XML address to be read

reaction_wise

each row corresponds to a reaction (if TRUE, drug_wise cannot be TRUE)

drug_wise

each row corresponds to a drug (if TRUE, reaction_wise cannot be TRUE)

drug_indication_pattern

filter by ADR with a specific drug indication pattern (**stringr** sintax)

Value

A tibble corresponding to the XML file


Convert FAERS a number of xml files to tabular format

Description

Convert FAERS a number of xml files to tabular format

Usage

retrieve_faersxml_all(xml_address_vector, ..., cache_path = NULL)

Arguments

xml_address_vector

Vector with XML addresses to be read

...

arguments to be passed to retrieve_faersxml

cache_path

a string. Must have a ".Rdata" extension to save the read tabular formats in each loop.

Value

A binded tibble with all the tibbles returned from 'retrieve_faersxml'


Retrieve unique drug and ADR information values from XML files

Description

Retrieve unique drug and ADR information values from XML files

Usage

retrieve_unique_info(xml_address_vector, ...)

Arguments

xml_address_vector

Vector with XML addresses to be read

...

arguments to be passed to retrieve_faersxml

Value

A list with all the unique information on FAERS variables


FAERS description

Description

FAERS description

Usage

summary_faersdata(tabular_faers_data)

Arguments

tabular_faers_data

a tibble corresponding to the unified FAERS tabular format. Output of function unify_tabular_ascii

Value

A list with a findings summary

Examples

summary_faersdata(als_faers_data_unified)

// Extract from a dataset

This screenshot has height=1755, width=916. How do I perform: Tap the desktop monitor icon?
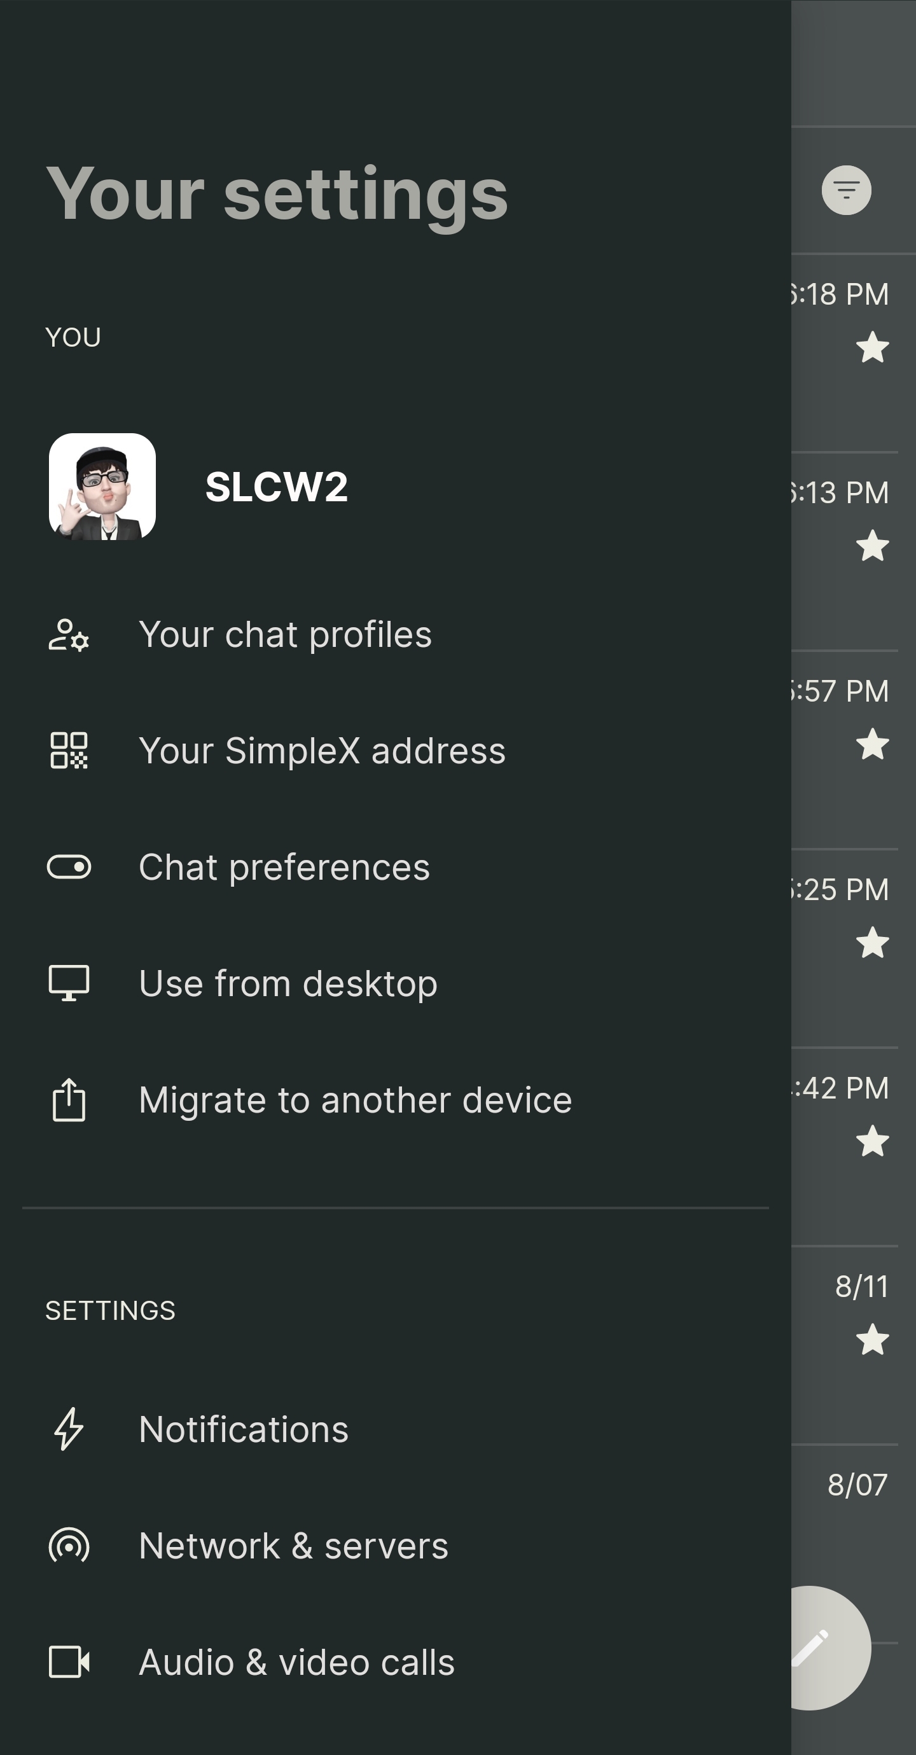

Unify the list to a tabular format

Description

Turn the list elements returned from retrieve_faersascii into a tabular format

Usage

unify_tabular_ascii(ascii_list)

Arguments

ascii_list

list from retrieve_faersascii

Value

A data frame representing FAERS data, with all components from the list joined.

Examples

unify_tabular_ascii(ascii_list = als_faers_data)

Unzip FAERS zip folders

Description

Unzip FAERS zip folders

Usage

unzip_faerszip(zip_folders_dir, ex_dir)

Arguments

zip_folders_dir

directory containing FAERS zip folders

ex_dir

directory to be exported the unzipped files

Value

None. Just unzips the folders to a specified location.